Maggots are selective eaters, so they will eat dead flesh while leaving the live tissue intact. This makes them excellent wound cleaners because they are able to remove dead and infected skin on open sores without slowing the growth of new skin.
A recent study in the British Medical Journal (BMJ) compared maggot therapy to other mainstream treatments. The research team followed the progress of 270 leg ulcer patients and found that the maggots were actually able to clean out the dead skin faster than traditional ulcer therapy. However, they did not decrease the overall rate of recovery, and they seemed to be more painful.

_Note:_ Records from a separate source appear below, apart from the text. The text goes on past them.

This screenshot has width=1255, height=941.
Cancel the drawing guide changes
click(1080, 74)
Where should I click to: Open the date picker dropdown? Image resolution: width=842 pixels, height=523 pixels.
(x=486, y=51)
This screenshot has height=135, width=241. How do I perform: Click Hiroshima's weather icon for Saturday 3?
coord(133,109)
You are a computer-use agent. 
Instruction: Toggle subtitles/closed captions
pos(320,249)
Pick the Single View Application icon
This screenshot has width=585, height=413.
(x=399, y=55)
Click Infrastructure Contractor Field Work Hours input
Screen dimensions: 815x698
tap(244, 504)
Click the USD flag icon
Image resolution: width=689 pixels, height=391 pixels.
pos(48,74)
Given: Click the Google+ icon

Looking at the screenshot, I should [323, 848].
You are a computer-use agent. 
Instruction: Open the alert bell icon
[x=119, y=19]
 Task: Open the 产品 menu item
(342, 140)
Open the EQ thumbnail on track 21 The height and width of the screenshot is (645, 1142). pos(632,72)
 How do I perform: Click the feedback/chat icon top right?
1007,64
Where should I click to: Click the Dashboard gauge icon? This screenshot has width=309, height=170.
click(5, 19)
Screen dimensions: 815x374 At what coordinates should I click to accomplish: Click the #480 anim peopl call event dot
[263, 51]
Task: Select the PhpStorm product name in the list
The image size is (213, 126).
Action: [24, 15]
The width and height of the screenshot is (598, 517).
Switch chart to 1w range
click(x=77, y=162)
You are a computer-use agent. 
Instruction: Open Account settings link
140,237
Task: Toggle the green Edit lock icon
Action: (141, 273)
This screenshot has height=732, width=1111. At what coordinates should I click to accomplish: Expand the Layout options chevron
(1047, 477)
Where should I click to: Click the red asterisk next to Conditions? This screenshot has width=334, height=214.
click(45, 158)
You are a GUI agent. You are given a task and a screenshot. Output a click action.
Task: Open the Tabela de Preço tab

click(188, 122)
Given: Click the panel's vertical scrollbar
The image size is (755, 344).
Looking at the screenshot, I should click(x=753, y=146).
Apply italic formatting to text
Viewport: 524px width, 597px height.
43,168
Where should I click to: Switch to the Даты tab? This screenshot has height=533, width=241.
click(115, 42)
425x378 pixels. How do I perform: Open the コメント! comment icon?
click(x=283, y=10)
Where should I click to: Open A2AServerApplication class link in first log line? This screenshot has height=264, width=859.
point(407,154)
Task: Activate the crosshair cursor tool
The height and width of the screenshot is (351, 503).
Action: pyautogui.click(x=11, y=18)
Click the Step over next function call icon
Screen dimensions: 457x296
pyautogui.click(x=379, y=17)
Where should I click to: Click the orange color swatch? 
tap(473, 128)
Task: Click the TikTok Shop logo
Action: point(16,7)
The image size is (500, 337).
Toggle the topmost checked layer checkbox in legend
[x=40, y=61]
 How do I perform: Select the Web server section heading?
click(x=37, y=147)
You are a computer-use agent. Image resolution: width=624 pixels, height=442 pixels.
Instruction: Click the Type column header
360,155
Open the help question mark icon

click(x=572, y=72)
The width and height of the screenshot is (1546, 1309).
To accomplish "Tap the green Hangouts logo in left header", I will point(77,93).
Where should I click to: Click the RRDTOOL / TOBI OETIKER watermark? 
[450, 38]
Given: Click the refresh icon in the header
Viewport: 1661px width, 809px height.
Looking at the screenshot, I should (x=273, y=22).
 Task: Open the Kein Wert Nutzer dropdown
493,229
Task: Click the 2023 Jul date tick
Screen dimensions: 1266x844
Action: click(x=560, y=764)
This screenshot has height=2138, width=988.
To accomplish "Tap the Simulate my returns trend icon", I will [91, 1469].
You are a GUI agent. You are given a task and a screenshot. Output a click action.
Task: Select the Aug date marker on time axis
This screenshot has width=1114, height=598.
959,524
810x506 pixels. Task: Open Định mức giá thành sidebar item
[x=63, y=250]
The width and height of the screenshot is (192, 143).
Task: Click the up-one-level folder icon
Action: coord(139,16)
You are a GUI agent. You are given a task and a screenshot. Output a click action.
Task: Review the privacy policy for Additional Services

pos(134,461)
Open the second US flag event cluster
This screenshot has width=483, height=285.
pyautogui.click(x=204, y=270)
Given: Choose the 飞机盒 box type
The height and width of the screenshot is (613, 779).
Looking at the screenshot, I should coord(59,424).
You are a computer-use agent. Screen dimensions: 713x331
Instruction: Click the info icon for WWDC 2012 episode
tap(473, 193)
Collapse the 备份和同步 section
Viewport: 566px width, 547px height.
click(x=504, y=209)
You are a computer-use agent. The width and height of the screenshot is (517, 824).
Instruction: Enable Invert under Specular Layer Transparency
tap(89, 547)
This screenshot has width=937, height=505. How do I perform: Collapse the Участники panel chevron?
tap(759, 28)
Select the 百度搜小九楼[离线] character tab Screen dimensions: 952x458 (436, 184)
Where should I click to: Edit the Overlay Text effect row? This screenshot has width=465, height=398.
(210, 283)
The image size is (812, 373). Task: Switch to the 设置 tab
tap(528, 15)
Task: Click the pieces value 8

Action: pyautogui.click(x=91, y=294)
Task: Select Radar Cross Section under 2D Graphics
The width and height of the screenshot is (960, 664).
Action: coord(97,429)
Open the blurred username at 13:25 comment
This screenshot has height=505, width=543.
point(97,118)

“In people with leg ulcers, we didn’t find that larval therapy increased healing rates,” said Nicky Cullum of the Department of Health Sciences at the University of York. “It cleans it more quickly, but it didn’t heal it more quickly. It comes down to the aim of treatment. If for some reason rapid debridement is important, then you would choose larval therapy — for example if someone was having a skin graft.”
Sherman has studied this treatment for most of his career. He co-authored his first paper on the subject as a medical student in 1983, predicting that it would make a comeback in future years.
“The significant need for better wound care, and the dramatic efficacy of the maggots have increased demand,” Sherman told the BMJ. “We’ve done no advertising. It’s been word of mouth plus my clinical research papers.”
In 2003, he started a non-profit corporation called BioTherapeutics, Education & Research Foundation (BTER). This company is one of the leading research corporations in the field of symbiotic medicine.
Sherman is also the medical director at Monarch Labs, which works closely with BTER. In 2005, Monarch became the sole supplier of medical grade maggots since 1935.
Although some are disgusted by the idea of live maggots being placed on them, patients seem to be surprisingly receptive.
“One thing we did find is that patients were not put off … The patients were very enthusiastic,” said Pam Mitchell of BTER.
Although this use of maggot larvae seems to be a promising technique, the next step will be the development of a maggot therapy that achieves quicker overall healing results than conventional treatment.